Lo ha messo – finalmente – nero su bianco un deputato pentastellato della Regione Siciliana, Sergio Tancredi, eletto nel collegio di Trapani, che, nei giorni scorsi, non riuscendo a trattenere l’indignazione e la forte preoccupazione per le sorti della Sicilia, ha scritto al presidente dell’Ars, Gianfranco Miccichè e della Regione, Nello Musumeci.

Lo stesso si è rivolto, inutilmente, al collega Riccardo Savona, presidente della II Commissione legislativa “Bilancio e Finanze”, della quale è decano e componente a partire dalla XIII legislatura, fino a ricoprirne la carica più alta nell’attuale XVII.

Il solitario pentastellato – la lettera porta solo la sua firma – scrive di “sistematica ignoranza delle disposizioni statutarie da parte del legislatore regionale” e denuncia che “i siciliani, da tempo, trasferiscono la ricchezza prodotta nell’isola alle altre regioni d’Italia”.

Nella lettera, Tancredi riporta quanto scritto dall’ex assessore regionale al Bilancio, Alessandro Baccei (Pd) – pagg. 97/98 del Derf 2017/2019 -, ovvero che  la Regione Siciliana è creditrice dello Stato di 30 miliardi 538 milioni di euro.
Si trattava (e si tratta!) dell’Irpef di competenza della Sicilia, non trasferita dallo Stato nel periodo 2003/2014 (ne abbiamo scritto a proposito del sostegno dell’istituzione delle Zone Franche Montane).

Ph: Giancarlo Gallo

Tancredi, ecco perché secondo alcuni dovrebbe stare zitto, ha violato un tabù: ha stigmatizzato il comportamento della Commissione paritetica – abbiamo motivo di ritenere che sia la prima volta che accade nella storia del parlamento siciliano – che, “consapevole delle difficoltà finanziarie italiane, non ha mai mancato di offrire supporto finanziario indiretto o molto consistente della Sicilia”.

La Commissione sarebbe stata rea  di non avere sottoposto all’attenzione dello Stato la delibera di Giunta regionale n° 197/2018.
Il governo regionale, il 15 maggio 2018, apprezzò all’unanimità lo “schema di nuove norme di attuazione dello Statuto in materia finanziaria”, tuttavia, per la Commissione si sarebbe trattato di una determinazione condominiale, non rilevante ai fini delle legittime rivendicazioni da mettere sul tavolo della “trattativa”.

L’onorevole Tancredi ha un torto.

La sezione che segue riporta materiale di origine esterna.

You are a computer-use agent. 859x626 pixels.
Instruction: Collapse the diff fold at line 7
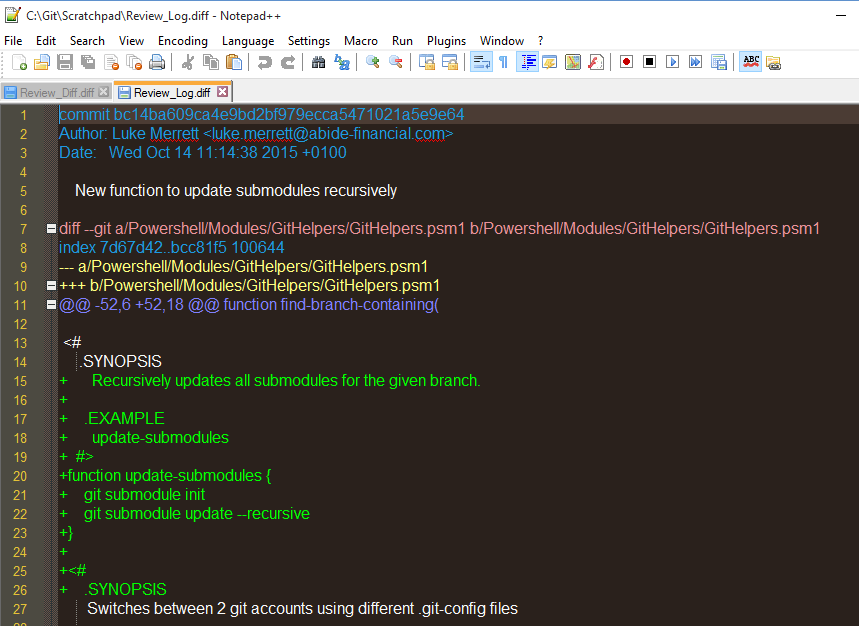pos(49,228)
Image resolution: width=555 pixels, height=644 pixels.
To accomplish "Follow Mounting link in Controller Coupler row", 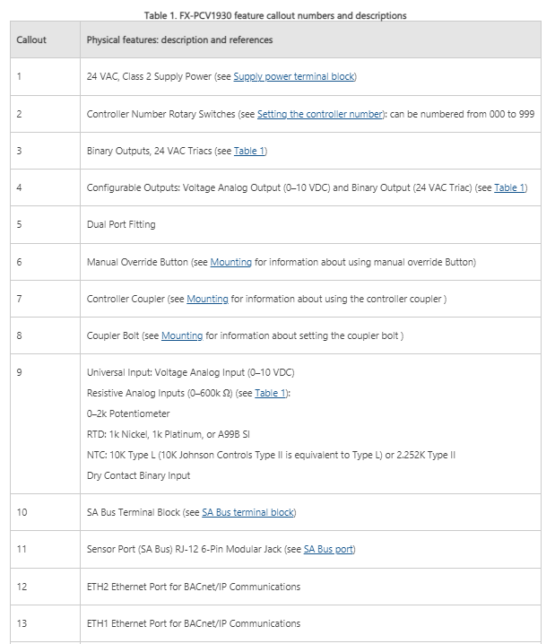I will [x=207, y=299].
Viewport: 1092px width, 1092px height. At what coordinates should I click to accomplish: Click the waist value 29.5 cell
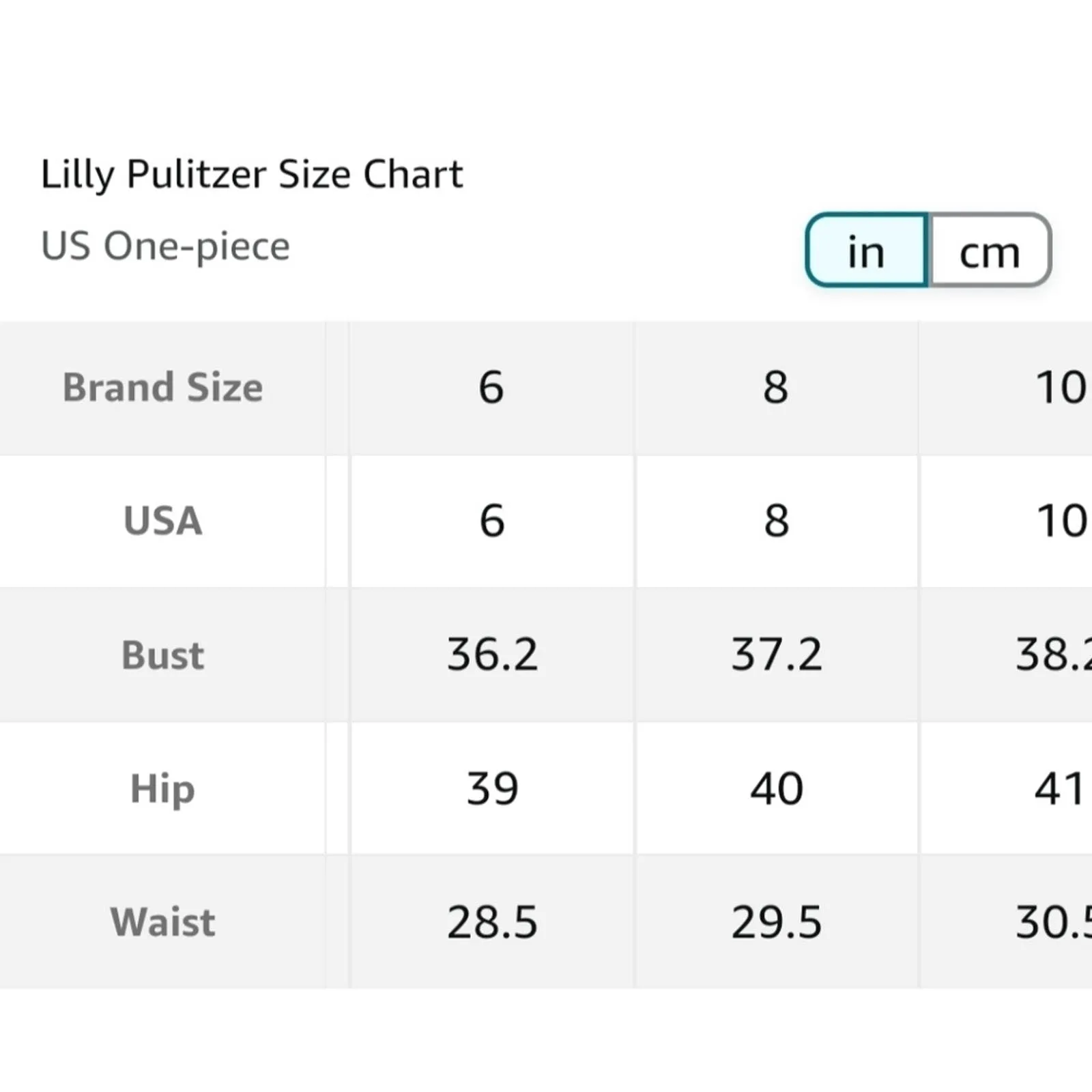pyautogui.click(x=777, y=921)
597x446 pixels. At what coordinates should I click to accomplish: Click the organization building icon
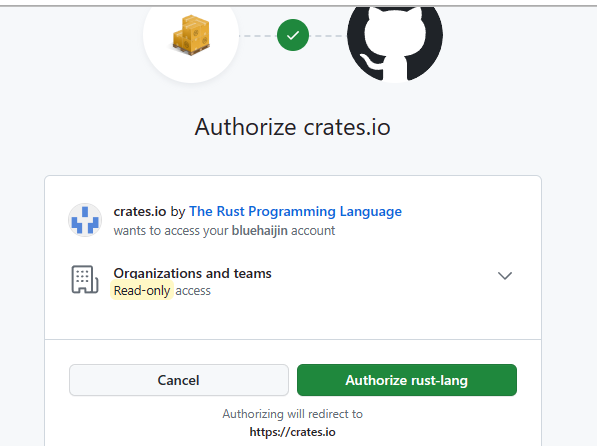[x=85, y=280]
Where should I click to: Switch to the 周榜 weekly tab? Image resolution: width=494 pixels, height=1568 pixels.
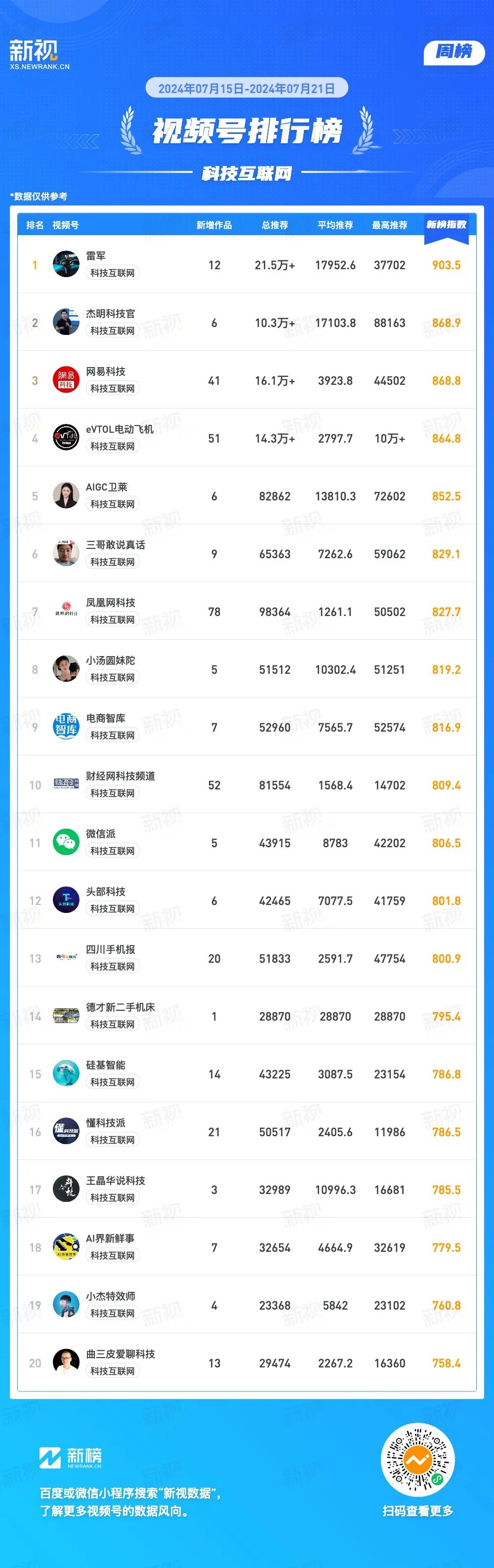coord(454,52)
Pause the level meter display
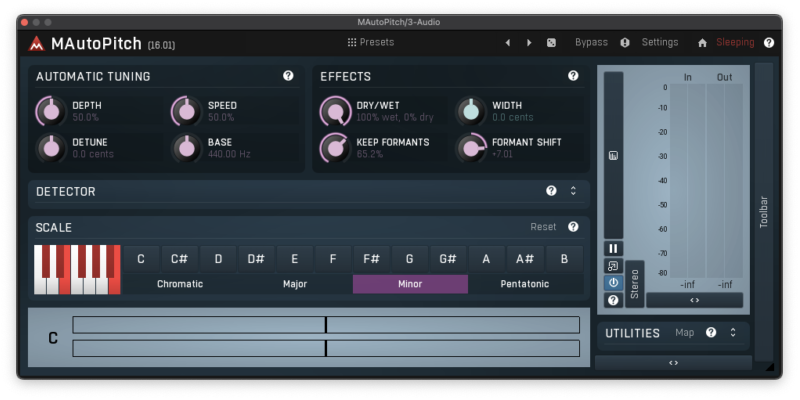800x400 pixels. click(612, 248)
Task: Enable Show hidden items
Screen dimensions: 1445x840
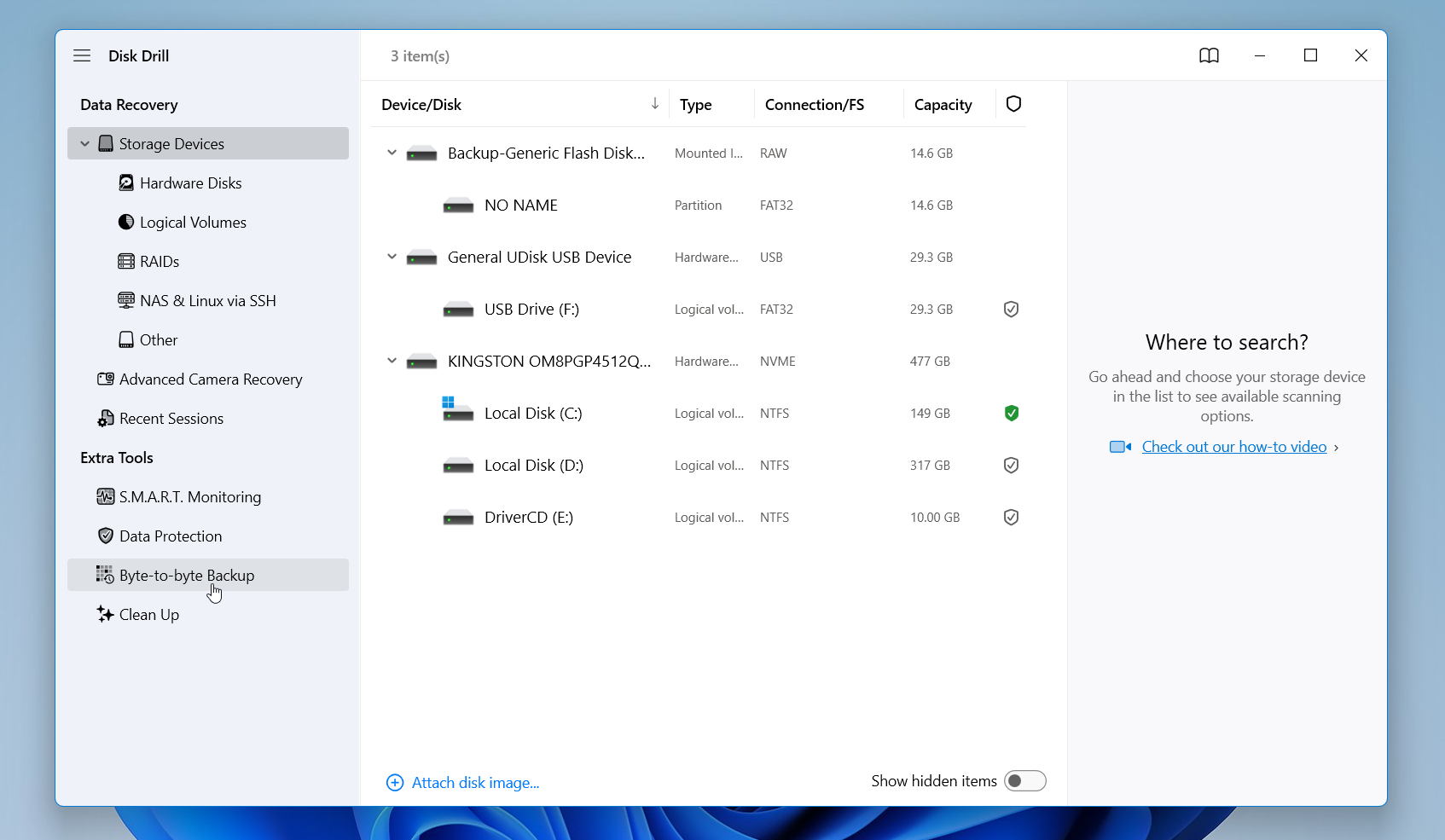Action: (x=1024, y=780)
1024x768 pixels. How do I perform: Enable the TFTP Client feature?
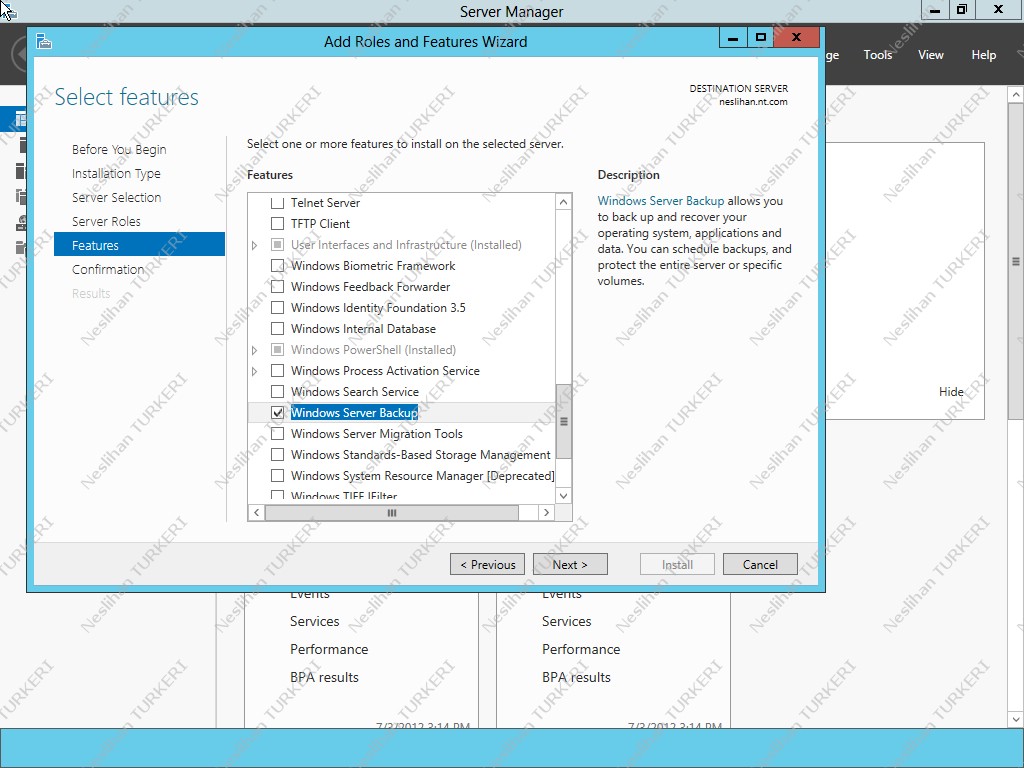pyautogui.click(x=277, y=223)
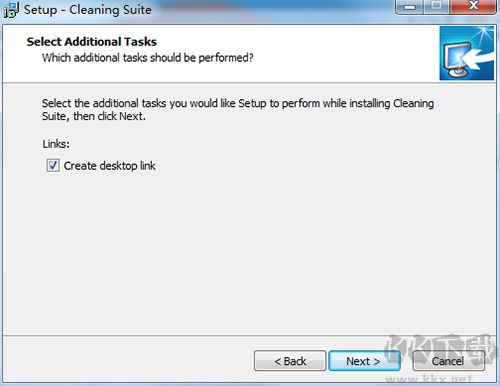This screenshot has width=500, height=386.
Task: Click the "Create desktop link" label text
Action: point(109,166)
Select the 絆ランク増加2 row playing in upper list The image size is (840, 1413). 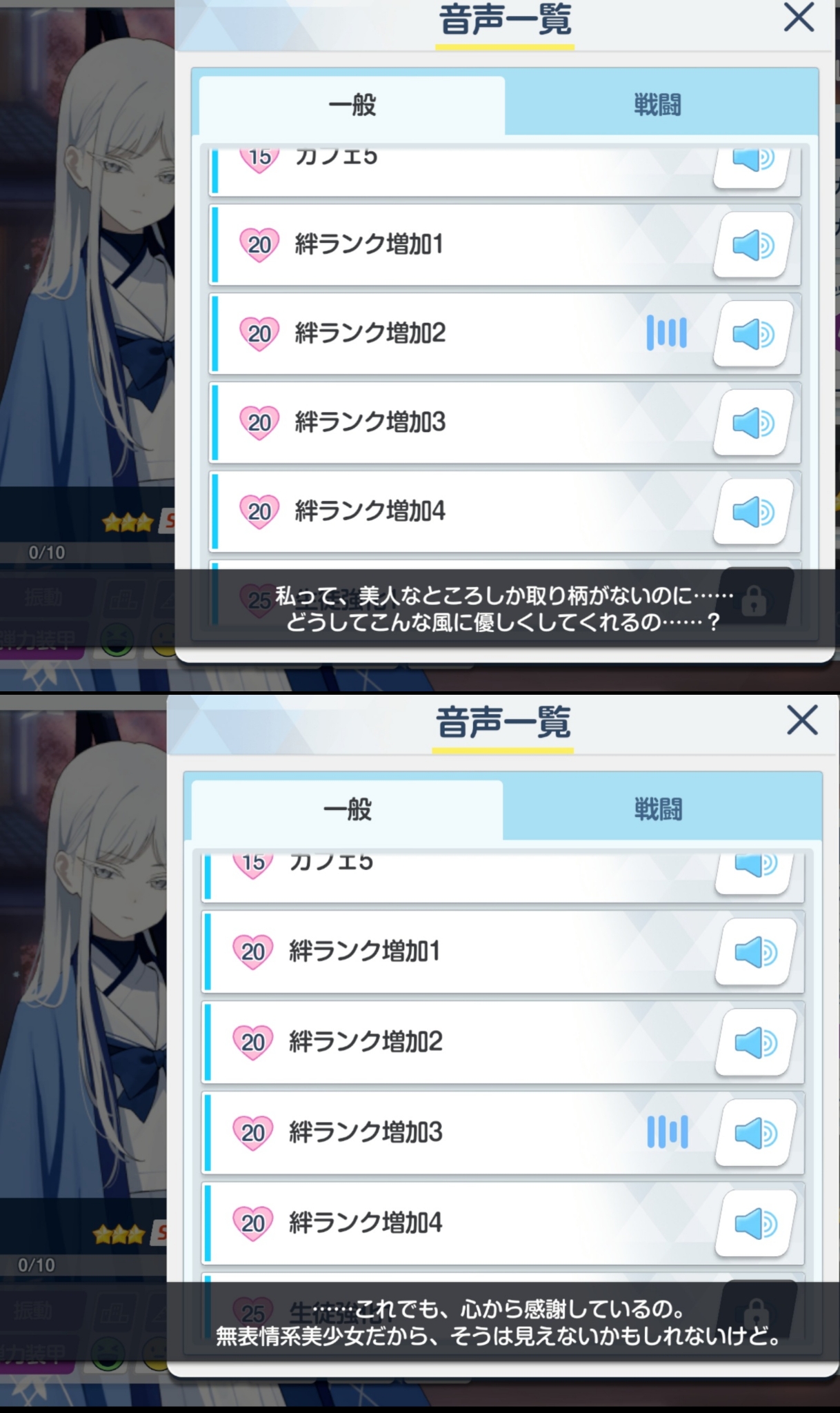[506, 334]
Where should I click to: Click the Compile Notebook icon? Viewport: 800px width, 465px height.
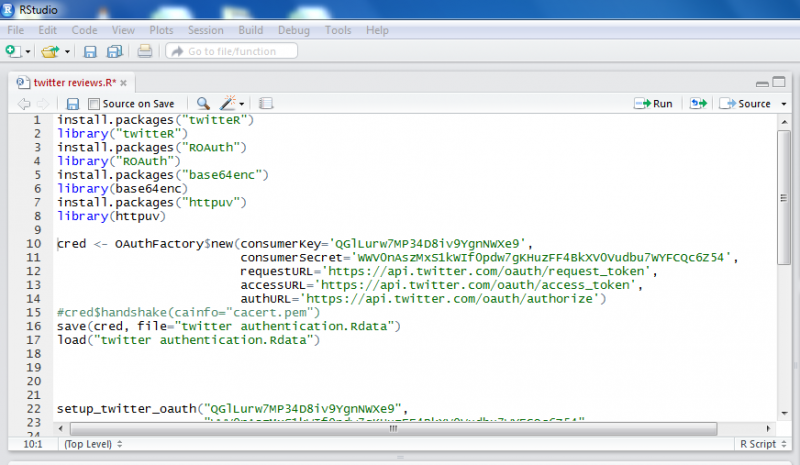pos(266,103)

Avrebbe dovuto indicare ai destinatari della missiva e al pubblico dominio, i nomi dei componenti della Commissione, ovvero delle persone che avrebbero avuto il potere, in appena 170 minuti, di cambiare il corso della storia dei siciliani (clicca QUI per approfondire).

“Spero che questo mio appello – sono le conclusioni di Sergio Tancredi – non cada nel vuoto e che sia la scintilla per avviare una discussione troppo a lungo sopita”.
Il pentastellato allude al riscatto dei siciliani e alla loro legittimazione.

La risposta unanime della politica regionale, nazionale e dei media è stata: “Onorevole stia zitto!”